Uma excrecência que beneficia mais de 22 mil pessoas, do presidente da República e seus ministros a governadores e prefeitos, além de senadores e deputados, magistrados. E até vereadores e delegados, em alguns tipos de crimes.
O foro especial não é uma invenção tupiniquim. Existe em vários lugares do mundo. Mas quase sempre limitado a um tipo de processo - normalmente correlato à função exercida pelo beneficiado, portanto administrativo. 
No caso da Lava Jato, a quantidade de procedimentos do Supremo impressiona. De acordo com o hotsite criado pelo Ministério Público Federal para informar sobre a operação, em pouco mais de dois anos o STF já autorizou 139 investigações, instaurou 59 inquéritos, com 38 investigados.
Mas o fato é que, à exceção do ex-senador Delcídio do Amaral, nem julgamento nem punição chegaram aos políticos que detêm mandato.
Duas semanas atrás, no bojo da cobrança do MPF em torno da emenda popular sobre as 10 medidas contra a corrupção, uma delas, a PEC 470, de 2005, ameaçou sair da gaveta. Ficou só na ameaça.
Disse a ministra Cármen Lúcia: "No Brasil, a gente engole o elefante, mas engasga com a formiga, consegue fazer o impeachment (da presidente da República), mas não consegue tirar o vereador da cidade pequena que todo mundo sabe que roubou ou fez coisa errada".

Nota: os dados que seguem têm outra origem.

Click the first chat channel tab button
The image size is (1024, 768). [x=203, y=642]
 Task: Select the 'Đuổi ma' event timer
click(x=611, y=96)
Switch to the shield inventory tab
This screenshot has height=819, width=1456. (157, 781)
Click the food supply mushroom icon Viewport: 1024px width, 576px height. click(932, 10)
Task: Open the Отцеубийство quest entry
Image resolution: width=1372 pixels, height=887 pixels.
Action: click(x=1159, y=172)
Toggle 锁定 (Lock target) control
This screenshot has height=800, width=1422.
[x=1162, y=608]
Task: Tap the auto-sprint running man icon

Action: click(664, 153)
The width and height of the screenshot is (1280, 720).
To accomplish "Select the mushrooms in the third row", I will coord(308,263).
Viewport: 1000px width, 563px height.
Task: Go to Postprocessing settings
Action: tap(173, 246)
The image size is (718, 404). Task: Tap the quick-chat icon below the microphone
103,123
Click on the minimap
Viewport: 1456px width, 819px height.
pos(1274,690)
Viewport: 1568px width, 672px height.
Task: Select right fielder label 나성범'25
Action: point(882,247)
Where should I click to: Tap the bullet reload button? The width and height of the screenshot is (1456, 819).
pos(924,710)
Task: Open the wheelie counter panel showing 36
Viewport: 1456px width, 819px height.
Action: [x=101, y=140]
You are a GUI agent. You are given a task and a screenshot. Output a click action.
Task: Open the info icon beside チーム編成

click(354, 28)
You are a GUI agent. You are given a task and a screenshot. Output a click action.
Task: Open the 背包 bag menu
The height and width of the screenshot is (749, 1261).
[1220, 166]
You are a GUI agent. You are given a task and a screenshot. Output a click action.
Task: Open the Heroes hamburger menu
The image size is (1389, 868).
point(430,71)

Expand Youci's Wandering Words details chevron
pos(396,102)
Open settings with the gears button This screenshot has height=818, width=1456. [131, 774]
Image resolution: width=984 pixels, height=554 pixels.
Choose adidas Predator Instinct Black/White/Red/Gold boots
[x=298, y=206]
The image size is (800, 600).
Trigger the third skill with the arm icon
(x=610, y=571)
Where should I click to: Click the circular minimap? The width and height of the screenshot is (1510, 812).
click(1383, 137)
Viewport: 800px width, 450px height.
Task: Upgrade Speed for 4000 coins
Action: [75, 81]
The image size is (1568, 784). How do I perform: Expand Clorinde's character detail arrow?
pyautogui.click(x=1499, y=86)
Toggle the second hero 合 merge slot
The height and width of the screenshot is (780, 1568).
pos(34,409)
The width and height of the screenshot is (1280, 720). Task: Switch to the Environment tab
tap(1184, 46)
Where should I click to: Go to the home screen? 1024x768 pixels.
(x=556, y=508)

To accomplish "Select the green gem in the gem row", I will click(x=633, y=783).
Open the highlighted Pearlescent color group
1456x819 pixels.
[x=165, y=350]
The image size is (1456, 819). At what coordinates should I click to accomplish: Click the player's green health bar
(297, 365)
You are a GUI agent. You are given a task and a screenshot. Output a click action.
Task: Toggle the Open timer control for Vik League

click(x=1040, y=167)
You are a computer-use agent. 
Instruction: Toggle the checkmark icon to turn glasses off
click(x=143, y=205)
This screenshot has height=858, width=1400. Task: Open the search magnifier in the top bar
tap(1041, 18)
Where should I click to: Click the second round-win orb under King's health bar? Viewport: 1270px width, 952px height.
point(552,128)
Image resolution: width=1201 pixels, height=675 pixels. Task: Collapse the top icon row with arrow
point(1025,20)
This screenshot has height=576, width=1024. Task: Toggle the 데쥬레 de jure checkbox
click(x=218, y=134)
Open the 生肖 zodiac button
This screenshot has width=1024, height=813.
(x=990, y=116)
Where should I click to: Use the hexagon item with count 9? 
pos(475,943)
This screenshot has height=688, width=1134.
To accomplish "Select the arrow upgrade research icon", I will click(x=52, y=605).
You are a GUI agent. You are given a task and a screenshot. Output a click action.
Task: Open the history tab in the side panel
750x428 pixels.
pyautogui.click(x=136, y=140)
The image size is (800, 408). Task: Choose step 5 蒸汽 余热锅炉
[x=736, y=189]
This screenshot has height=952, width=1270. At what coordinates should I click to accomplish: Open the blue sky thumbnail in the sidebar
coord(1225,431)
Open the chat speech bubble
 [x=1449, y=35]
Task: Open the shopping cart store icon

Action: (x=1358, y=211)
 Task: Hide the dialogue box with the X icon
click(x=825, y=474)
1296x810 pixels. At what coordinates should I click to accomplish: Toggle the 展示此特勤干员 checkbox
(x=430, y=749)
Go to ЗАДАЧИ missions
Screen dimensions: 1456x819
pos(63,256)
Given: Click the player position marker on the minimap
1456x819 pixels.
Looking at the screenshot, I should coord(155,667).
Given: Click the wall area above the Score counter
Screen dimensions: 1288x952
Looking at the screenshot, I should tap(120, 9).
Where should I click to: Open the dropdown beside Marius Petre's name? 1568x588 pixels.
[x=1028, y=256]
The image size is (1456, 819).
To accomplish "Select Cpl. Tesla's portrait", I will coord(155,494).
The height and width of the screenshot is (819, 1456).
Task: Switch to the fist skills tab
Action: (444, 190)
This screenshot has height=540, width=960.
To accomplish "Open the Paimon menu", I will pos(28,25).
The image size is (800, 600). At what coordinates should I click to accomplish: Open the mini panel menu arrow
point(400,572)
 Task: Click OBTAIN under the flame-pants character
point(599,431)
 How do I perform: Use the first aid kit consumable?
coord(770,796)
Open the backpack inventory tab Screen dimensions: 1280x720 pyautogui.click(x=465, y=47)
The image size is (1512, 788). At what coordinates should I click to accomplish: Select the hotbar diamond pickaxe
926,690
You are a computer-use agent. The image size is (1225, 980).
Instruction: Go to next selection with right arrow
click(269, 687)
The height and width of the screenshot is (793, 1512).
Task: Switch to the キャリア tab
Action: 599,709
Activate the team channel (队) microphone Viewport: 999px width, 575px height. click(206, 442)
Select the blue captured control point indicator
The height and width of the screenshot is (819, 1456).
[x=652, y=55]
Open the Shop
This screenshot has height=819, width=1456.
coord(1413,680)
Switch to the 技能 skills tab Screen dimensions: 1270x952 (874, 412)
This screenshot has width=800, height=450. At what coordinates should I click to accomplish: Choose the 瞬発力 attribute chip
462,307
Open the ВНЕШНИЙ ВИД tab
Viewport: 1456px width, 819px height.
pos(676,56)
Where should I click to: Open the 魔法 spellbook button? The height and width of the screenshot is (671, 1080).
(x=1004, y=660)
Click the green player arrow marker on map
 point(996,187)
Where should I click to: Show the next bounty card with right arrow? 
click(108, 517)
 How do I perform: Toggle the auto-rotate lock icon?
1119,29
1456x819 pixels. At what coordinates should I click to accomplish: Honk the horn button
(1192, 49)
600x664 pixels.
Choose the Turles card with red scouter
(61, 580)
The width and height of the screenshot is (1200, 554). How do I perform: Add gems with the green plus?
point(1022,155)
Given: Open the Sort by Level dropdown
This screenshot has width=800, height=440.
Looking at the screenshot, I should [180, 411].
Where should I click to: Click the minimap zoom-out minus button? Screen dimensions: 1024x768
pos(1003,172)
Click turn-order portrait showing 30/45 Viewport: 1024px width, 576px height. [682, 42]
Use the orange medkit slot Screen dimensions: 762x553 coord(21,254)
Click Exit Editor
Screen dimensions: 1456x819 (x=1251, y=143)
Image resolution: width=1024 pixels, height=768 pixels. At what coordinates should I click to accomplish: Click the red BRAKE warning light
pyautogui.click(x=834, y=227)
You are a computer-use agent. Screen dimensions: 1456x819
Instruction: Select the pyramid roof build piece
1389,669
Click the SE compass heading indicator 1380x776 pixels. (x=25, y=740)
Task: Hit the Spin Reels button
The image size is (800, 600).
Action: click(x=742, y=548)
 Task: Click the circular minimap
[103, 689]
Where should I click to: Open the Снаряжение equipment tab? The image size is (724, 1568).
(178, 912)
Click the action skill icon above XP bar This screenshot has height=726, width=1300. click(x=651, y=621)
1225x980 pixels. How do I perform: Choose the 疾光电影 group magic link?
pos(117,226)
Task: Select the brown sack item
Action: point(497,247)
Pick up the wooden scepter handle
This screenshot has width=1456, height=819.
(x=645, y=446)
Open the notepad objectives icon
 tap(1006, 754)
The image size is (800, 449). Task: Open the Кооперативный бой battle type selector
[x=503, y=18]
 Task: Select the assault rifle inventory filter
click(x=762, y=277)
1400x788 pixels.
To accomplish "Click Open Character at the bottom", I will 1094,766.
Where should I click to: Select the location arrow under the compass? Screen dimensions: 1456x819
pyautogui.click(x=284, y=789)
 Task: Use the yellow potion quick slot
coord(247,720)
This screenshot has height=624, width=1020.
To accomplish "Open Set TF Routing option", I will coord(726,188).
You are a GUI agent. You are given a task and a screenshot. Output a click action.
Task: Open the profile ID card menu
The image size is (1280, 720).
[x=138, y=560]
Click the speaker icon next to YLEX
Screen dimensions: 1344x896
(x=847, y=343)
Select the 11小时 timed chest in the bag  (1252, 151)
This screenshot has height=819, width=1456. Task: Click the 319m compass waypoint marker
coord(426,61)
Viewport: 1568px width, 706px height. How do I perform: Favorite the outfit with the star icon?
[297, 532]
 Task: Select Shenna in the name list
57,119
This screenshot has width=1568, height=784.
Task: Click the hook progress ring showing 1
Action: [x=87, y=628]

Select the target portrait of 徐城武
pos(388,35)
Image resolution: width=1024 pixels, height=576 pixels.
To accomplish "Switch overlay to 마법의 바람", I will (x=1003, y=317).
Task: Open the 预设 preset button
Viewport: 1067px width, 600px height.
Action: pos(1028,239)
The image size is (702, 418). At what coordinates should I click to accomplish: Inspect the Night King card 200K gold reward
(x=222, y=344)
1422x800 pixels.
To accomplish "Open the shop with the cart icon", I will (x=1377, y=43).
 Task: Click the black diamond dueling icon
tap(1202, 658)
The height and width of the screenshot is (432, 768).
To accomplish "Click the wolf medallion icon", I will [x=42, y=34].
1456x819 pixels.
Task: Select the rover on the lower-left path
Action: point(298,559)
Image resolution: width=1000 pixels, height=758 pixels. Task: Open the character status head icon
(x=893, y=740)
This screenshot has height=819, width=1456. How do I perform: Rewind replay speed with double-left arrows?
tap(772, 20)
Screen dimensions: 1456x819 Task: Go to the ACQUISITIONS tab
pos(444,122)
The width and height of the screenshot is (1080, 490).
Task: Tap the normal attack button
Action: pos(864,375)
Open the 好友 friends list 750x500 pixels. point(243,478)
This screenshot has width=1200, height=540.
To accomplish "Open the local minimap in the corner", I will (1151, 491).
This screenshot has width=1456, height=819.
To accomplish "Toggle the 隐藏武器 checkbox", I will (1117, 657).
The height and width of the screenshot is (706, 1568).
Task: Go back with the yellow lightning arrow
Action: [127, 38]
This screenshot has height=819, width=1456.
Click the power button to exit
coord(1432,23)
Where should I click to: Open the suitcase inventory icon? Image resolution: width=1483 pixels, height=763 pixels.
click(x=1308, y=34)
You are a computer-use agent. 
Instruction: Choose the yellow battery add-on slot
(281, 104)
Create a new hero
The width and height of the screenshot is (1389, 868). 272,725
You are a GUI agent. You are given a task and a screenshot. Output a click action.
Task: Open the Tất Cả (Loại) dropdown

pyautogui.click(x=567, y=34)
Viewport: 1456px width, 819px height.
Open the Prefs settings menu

Isso é gravíssimo. Mas o problema é maior e ainda pior do que o expresso pela figura de linguagem da magistrada que assume a presidência do STF em setembro.
O Brasil não consegue desratizar nem dedetizar. Ao contrário, mantem privilégios que perpetuam a multiplicação de roedores e insetos, predadores que não só o engasgam, mas o intoxicam. Perto disso, engolir elefantes é fácil.